No início deste ano, o secretário da Segurança do Ceará, André Costa, declarou que “bandido tem justiça e tem cemitério” para escolher. No início de Corpo Delito, em conversa com uma psicóloga do trabalho e angustiado com a limitação dos percursos por conta da tornozeleira, Ivan diz: “Ou é cadeia ou é cemitério, essa vida. Não tem outro destino, não”. O paralelo entre os pensamentos, tão próximos na ideia, mas tão diferentes pelo lugar de fala, impressiona. Em meio à lógica da punição e a da vivência, Pedro avalia que os problemas do País devem ser encarados para, um dia, poderem ser superados.

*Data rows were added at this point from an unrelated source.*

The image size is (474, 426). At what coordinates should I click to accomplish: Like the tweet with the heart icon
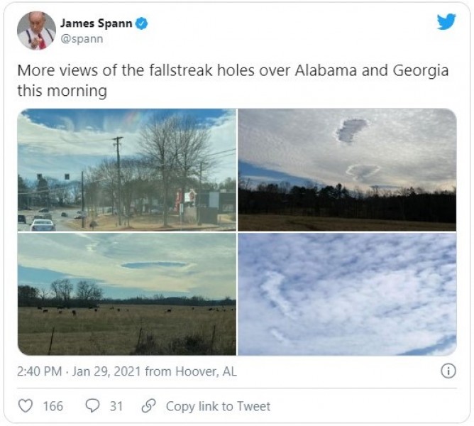point(26,406)
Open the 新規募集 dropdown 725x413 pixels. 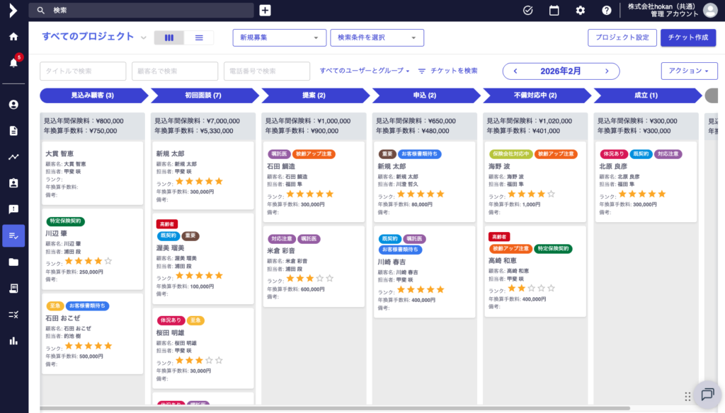tap(280, 37)
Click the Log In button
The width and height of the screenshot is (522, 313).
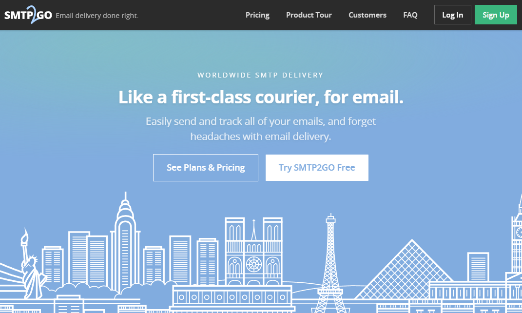click(x=452, y=15)
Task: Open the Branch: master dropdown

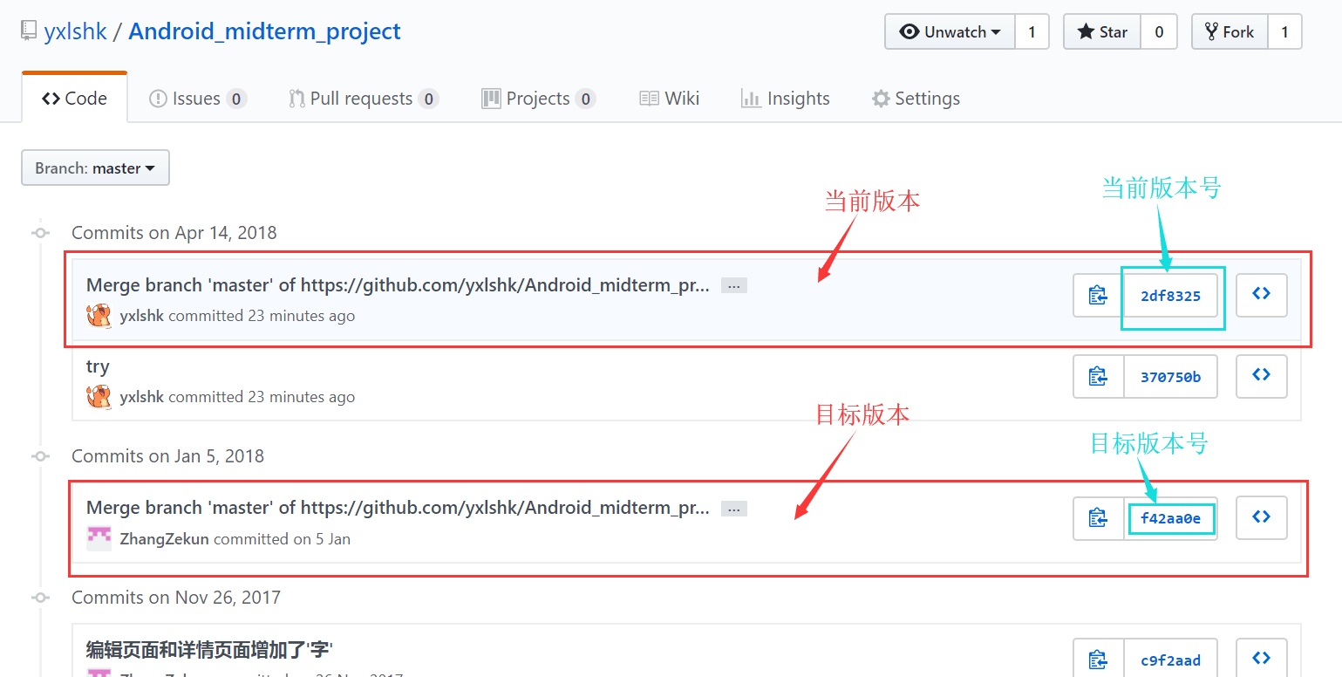Action: (95, 168)
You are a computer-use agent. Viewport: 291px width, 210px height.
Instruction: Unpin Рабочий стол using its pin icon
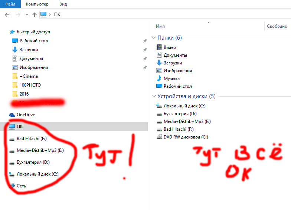[145, 41]
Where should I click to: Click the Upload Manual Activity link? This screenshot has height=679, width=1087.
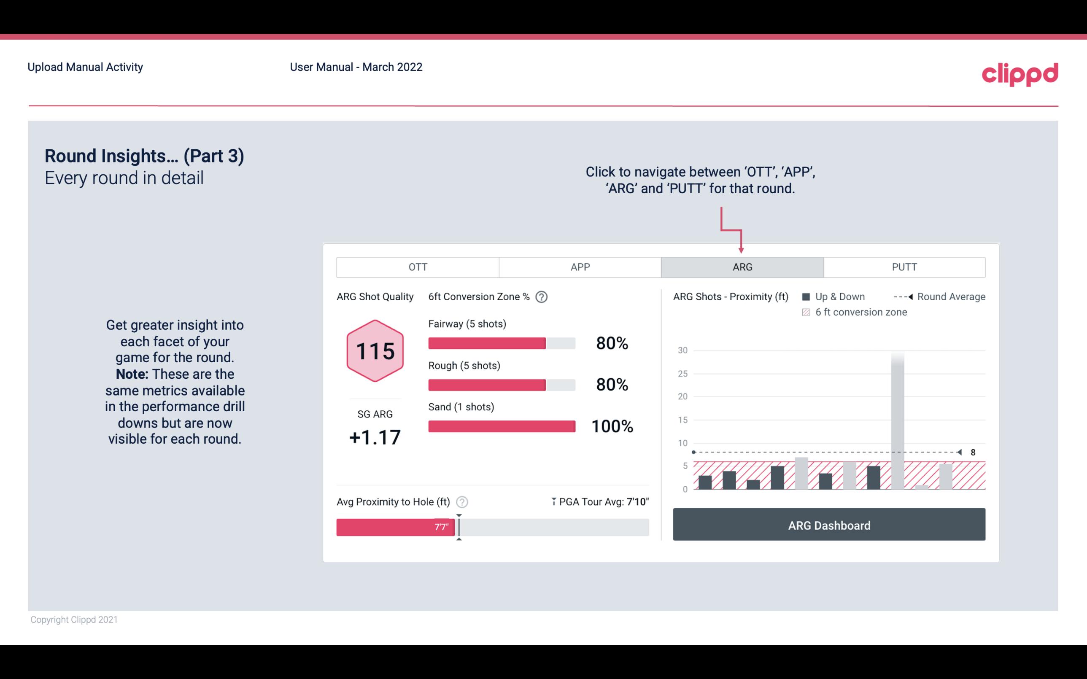(85, 67)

“As crises e os massacres no sistema carcerário não são à toa. Não vejo paz, vamos dizer assim, se o Brasil não enfrentar essa questão. As pessoas moram em condições precárias, tem educação ruim, trabalhos ruins”, lista. “Atentar para essas questões, principalmente para a juventude, são fundamentais para enfrentar a calamidade”, opina o cineasta.

O filme, que foi lançado em janeiro na última edição da Mostra de Cinema de Tiradentes, ainda não tem data fechada para a estreia comercial, mas está listado no projeto Sessão Vitrine Petrobras, que realiza a distribuição coletiva de longas nacionais. “Até o final do ano ele estreia no circuito, mas essa sessão de hoje é para entregar logo o filme à Cidade. Isso é muito importante para a gente, não queríamos demorar muito. O filme nasce do cotidiano da cidade, tem uma relação muito intensa com Fortaleza”, finaliza.